Earth & Its Anatomy
Education News | May-17-2022
Mountain ranges touch the sky and oceans plummet to impossible depths. Earth’s surface is an interesting place. Earth is made up of four layers. Beginning at the center - inner core, outer core, the mantle, and the crust. The deepest any human has traveled is just 12 kilometers, which took 20 years.
The Inner Core
The inner core is a solid ball with a radius of 1220km, located 6400km - 5180km under the Earth’s surface. It is extremely dense and is made up of mainly iron and nickel. It is also extremely hot with temperatures reaching 5400 Celsius, making it as hot as the surface of the sun. The inner core is also under great pressure almost over 3 million times greater than on Earth’s surface.
The Outer Core
The outer core is also made up of mainly iron and nickel but just in liquid form. It is 5,180 to 2,880 kilometers below the surface. It is heated due to the radioactive decay of the element’s uranium and thorium, this liquid churns in huge, turbulent currents. This generates electric currents which also generate Earth’s magnetic field. The Earth’s magnetic field gets reversed after every 200,000 to 300,000 years. Scientists are still trying to understand it.
The Mantle
The mantle is the Earth’s thickest layer at 3000km thick, starting at just 30km under the Earth’s surface. It consists of mostly iron, magnesium, and silicon, it is dense, hot, and semi-solid form. Just like the outer core, the mantle also circulates but much slower.
The mantle’s temperature is also the melting point of rock. It forms a layer of partially melted rock sludge called the asthenosphere (As-THEEN-oh-sfeer). Geologists have come to believe this slippery part of the mantle is what Earth’s tectonic plates ride upon and slide across. Diamonds are just tiny pieces of the mantle.
The Crust
Earth’s crust is extremely thin, cold, and brittle compared to the other layers that lie below it. The crust is made of comparatively light elements, like silica, aluminum, and oxygen. It’s also highly varied in its thickness. Under the oceans, it may be as little as 5 kilometers thick.

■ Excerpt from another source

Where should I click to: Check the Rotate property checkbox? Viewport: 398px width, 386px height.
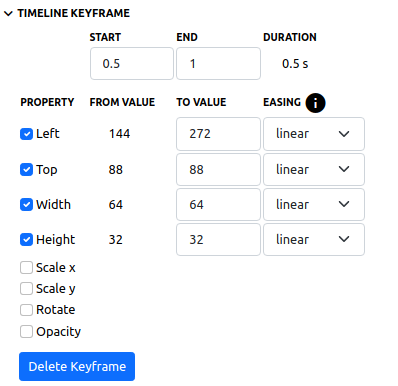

Beneath the continents, the crust may be 30 to 70 kilometers thick.
The inside of the crust is broken into big pieces, known as tectonic plates. These plates move slowly just at 3 to 5 centimeters per year. Scientists are still trying to understand this movement to its full extent. One theory is that it may be related to heat-driven convection currents in the mantle below. Whereas some scientists theorize it’s caused by the tug from slabs of the crust of different densities, something called “slab pull.” Over time, these plates will converge, pull apart or slide past each other. This movement of tectonic plates is what causes most earthquakes and volcanoes.